Os especialistas em psicologia coletiva destacam duas causas principais para esse fenômeno que se tornou comum, o da insubordinação, da rebeldia, manifestado por minorias atuantes dos países derrotados no campo militar: o novo poder de mundialização da informação, que alterou profundamente o comportamento das comunidades, e o ressurgimento dos mitos étnicos e religiosos, agora impregnados por fanatismos extremados.
Os exemplos mais vivos desse fenômeno de rebeldia contra os vencedores, imposto por grupos guerrilheiros dos países ocupados, encontramos com maior evidência, atualmente, na Tchetchênia, no Afeganistão e no Iraque.

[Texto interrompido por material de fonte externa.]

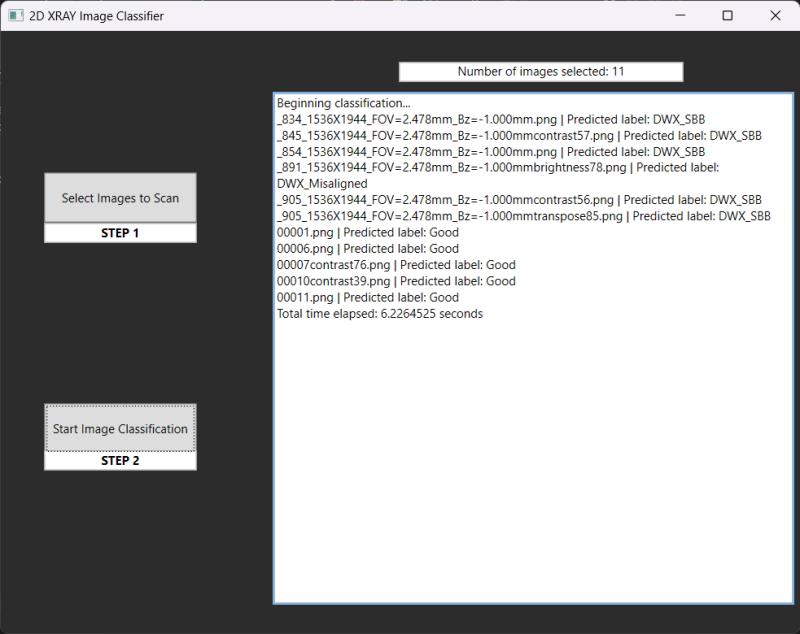
Task: Click the 00011.png result line
Action: [367, 297]
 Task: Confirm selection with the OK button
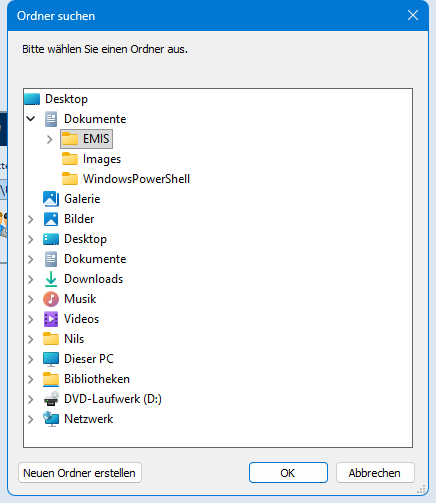tap(288, 473)
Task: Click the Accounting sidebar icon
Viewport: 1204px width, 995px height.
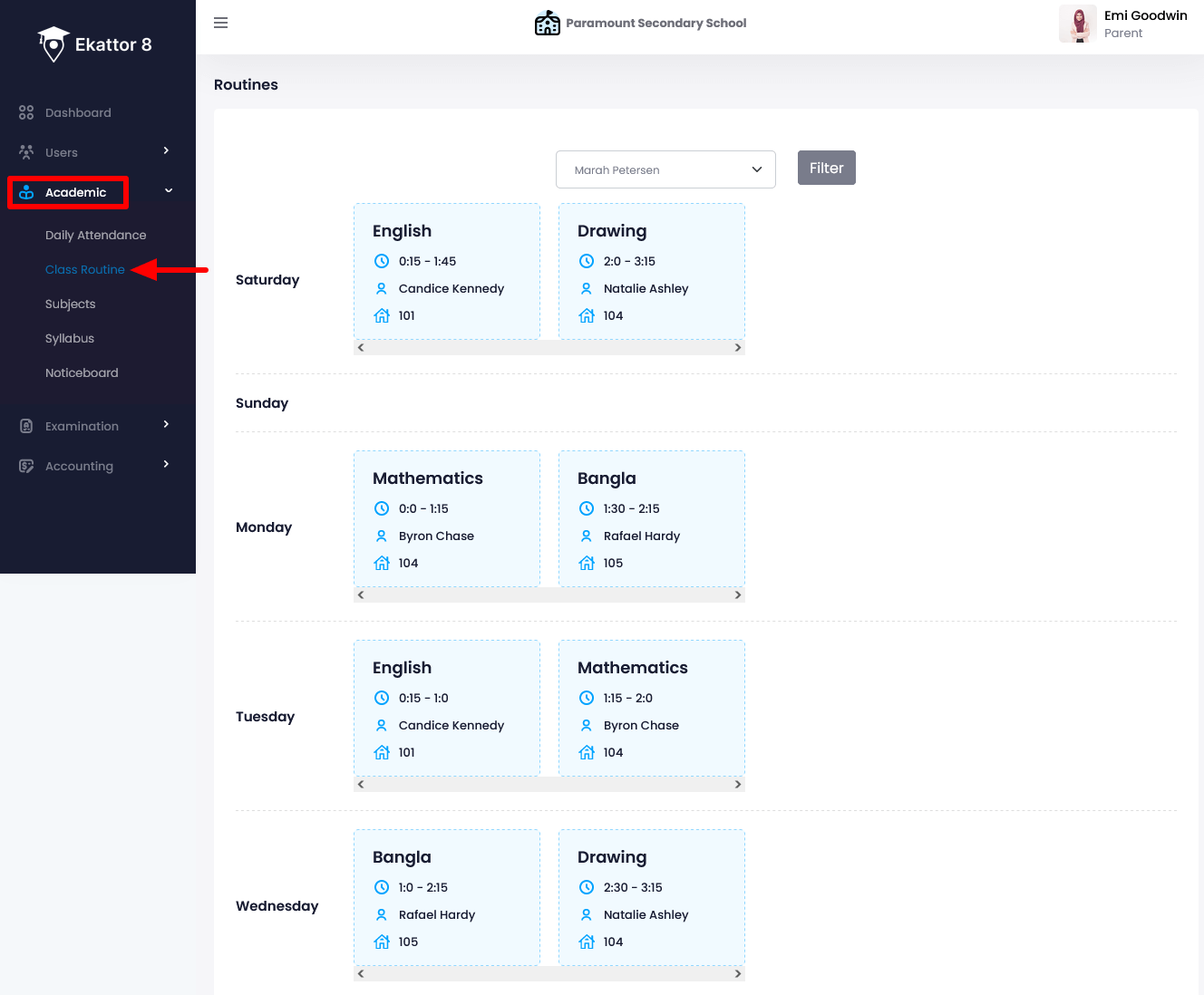Action: 26,466
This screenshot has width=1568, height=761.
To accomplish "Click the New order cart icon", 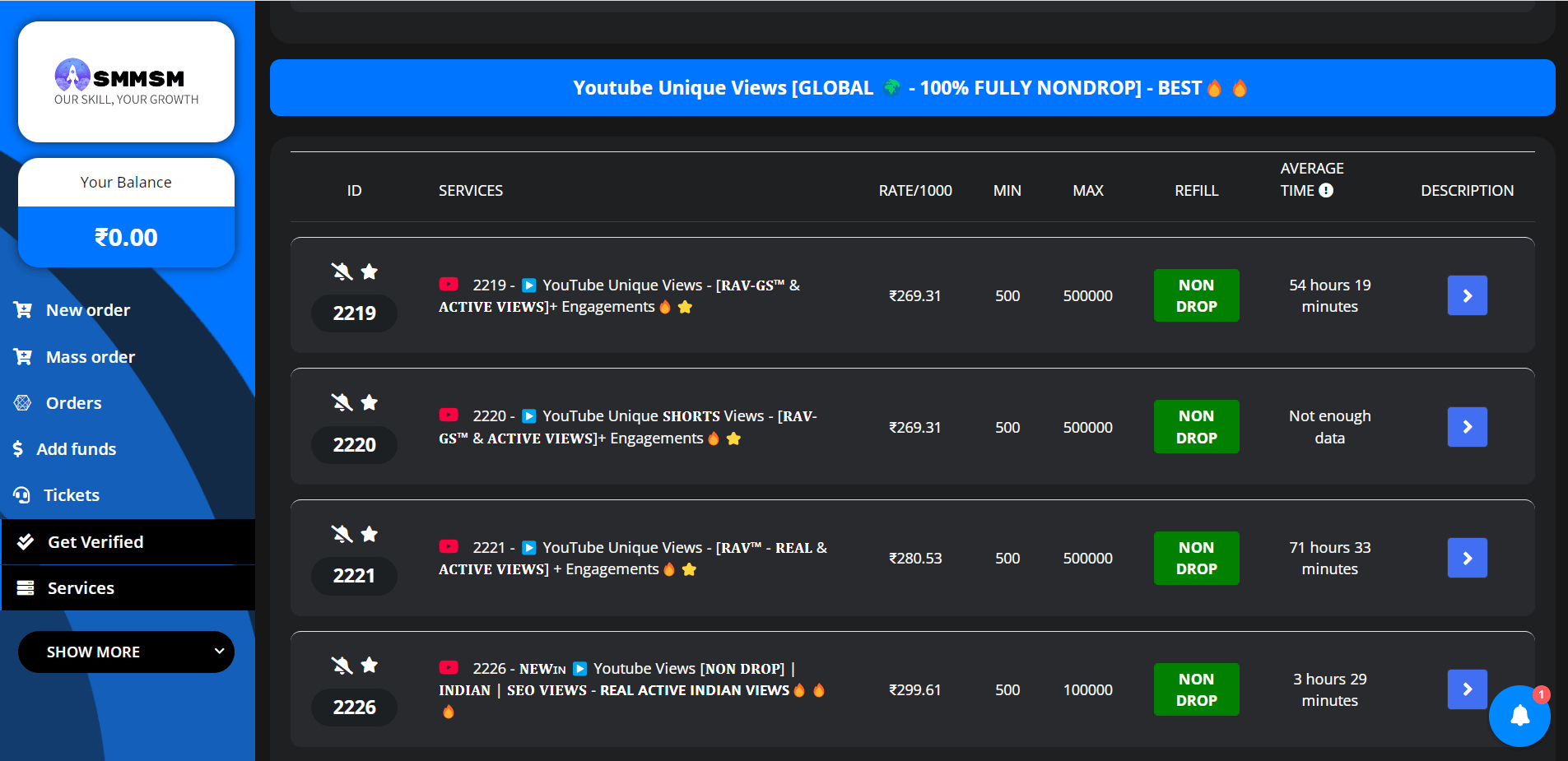I will tap(23, 310).
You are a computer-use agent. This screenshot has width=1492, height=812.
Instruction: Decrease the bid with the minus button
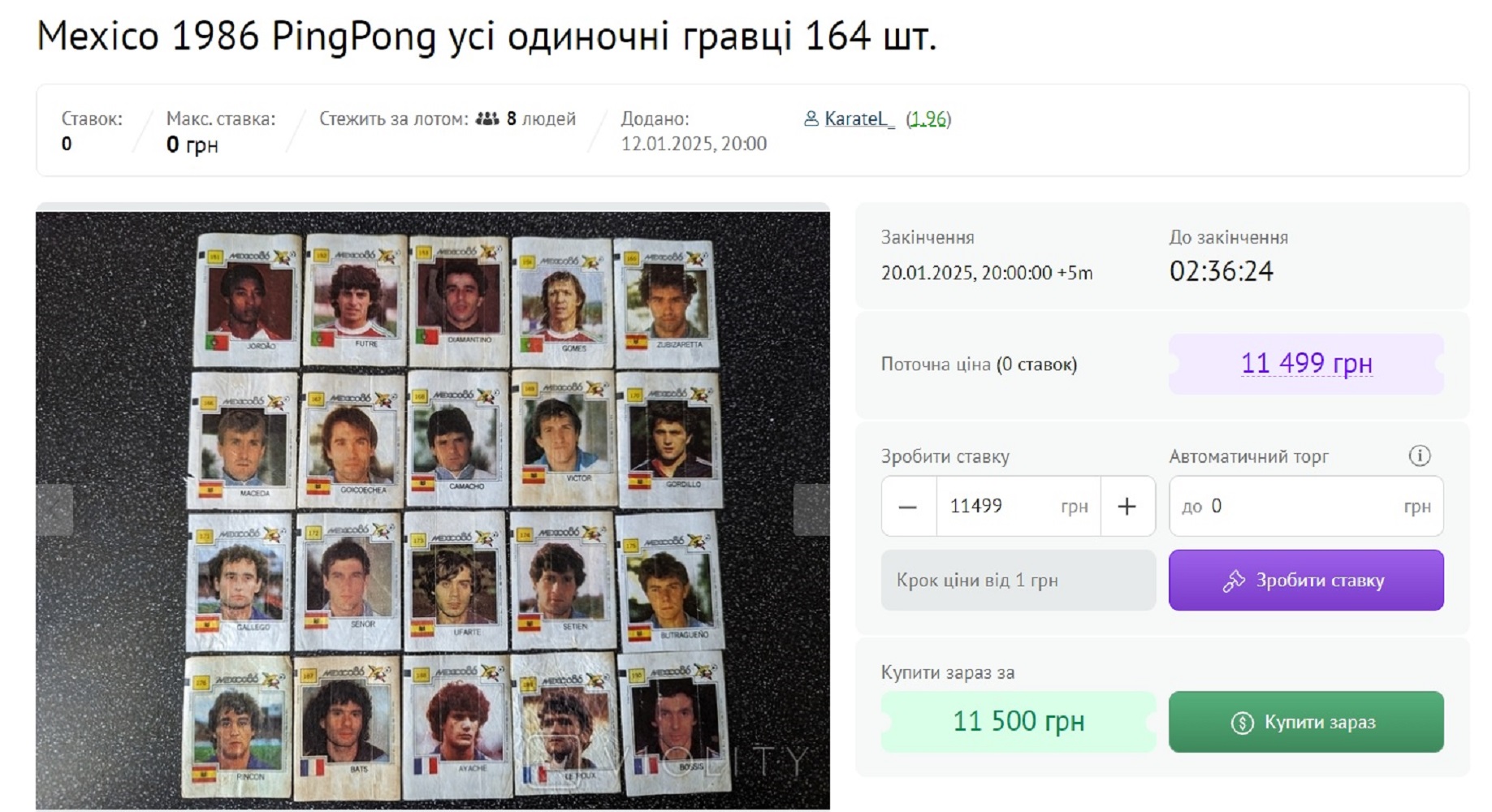coord(908,507)
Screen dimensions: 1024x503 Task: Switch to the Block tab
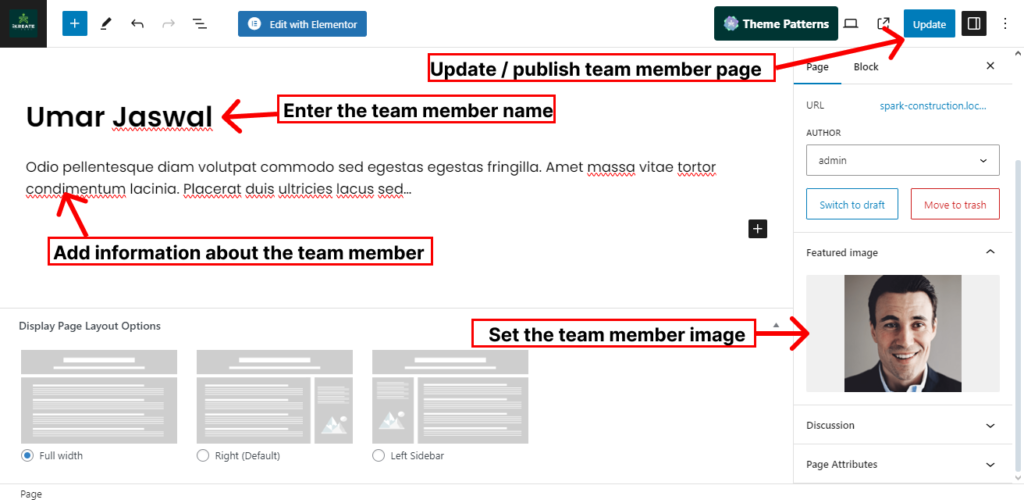pyautogui.click(x=865, y=66)
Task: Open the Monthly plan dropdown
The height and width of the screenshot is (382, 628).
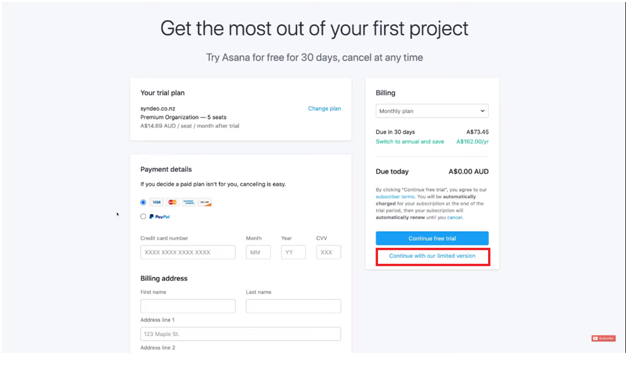Action: point(432,111)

O Exército russo derrotou, há cerca de três anos, o levante separatista da Tche-tchênia, mas até hoje não conseguiu pacificar o país, dominando a guerrilha interna, o que vem custando a Moscou um preço alto em sacrifícios de vidas, perdas materiais e dispêndio financeiro. Os rebeldes tchetchenos levam seus atos de violência ao interior da própria Rússia e à sua capital, que vive o constante sobressalto da onda crescente dos atentados terroristas.
A guerra no Afeganistão -primeira resposta militar aos ataques do 11 de Setembro- teve como objetivo derrotar o governo do país dominado pela seita fundamentalista islâmica dos talebans e considerado "santuário" do líder máximo do terrorismo, Bin Laden. Sua fase militar foi resolvida em poucas semanas. As Forças Armadas norte-americanas, autorizadas pela ONU, com o apoio de grupos guerrilheiros locais, derrotaram sem maiores dificuldades as forças talebans; seu governo se desfez. Apoiado pela maioria das tribos locais, foi elevado a presidente da República o líder afegão Hamid Karzai.


Já se foi o tempo em que a potência militar vencedora podia desfrutar com tranquilidade das benesses de sua superioridade bélica
Passados dois anos, o novo governo de Cabul, apoiado política e militarmente pelos americanos, não conseguiu restabelecer a ordem no país, que continua devastado por desordens, choques violentos entre grupos locais e constantes atentados terroristas contra militares americanos e suas instalações.
O Iraque vive neste momento sob o impacto da captura de Saddam Hussein. As consequências da prisão do ex-ditador quanto ao arrefecimento da virulência dos atentados não podem ainda ser avaliadas. Ali, depois de uma vitória militar fácil das forças da coalizão Estados Unidos-Inglaterra, a tarefa de ocupar e pacificar o país vem se agravando dia a dia. As forças da coalizão, posteriormente favorecidas pela participação da ONU e reforçadas por contingentes poloneses, italianos, espanhóis, japoneses e outros menores, passados oito meses de ocupação, não conseguiram encontrar uma forma de administração e pacificação para o país, mergulhado na ação terrorista diária contra os ocupantes estrangeiros.
Além dos atentados contra militares, instalações e aeronaves norte-americanos e ingleses, que já acumularam um número de mortos muito superior ao registrado durante as operações militares, todos os outros ocupantes, aliados da coalizão, já foram vítimas de ataques terroristas no território iraquiano e nos seus próprios países, inclusive a ONU -quando foi morto o seu chefe de missão, o brasileiro Sérgio Vieira de Mello.
Diante de um cenário mundial tão desolador, é sempre bom encontrar a palavra confortadora do cientista francês Jean Claude Ruano-Borbalon, diretor da revista "Sciences Humaines": "Os conflitos existem, mas os progressos e as transformações inovadoras também estão presentes".


Carlos de Meira Mattos, 90, doutor em ciência política, general reformado do Exército, é veterano da Segunda Guerra Mundial e conselheiro da Escola Superior de Guerra.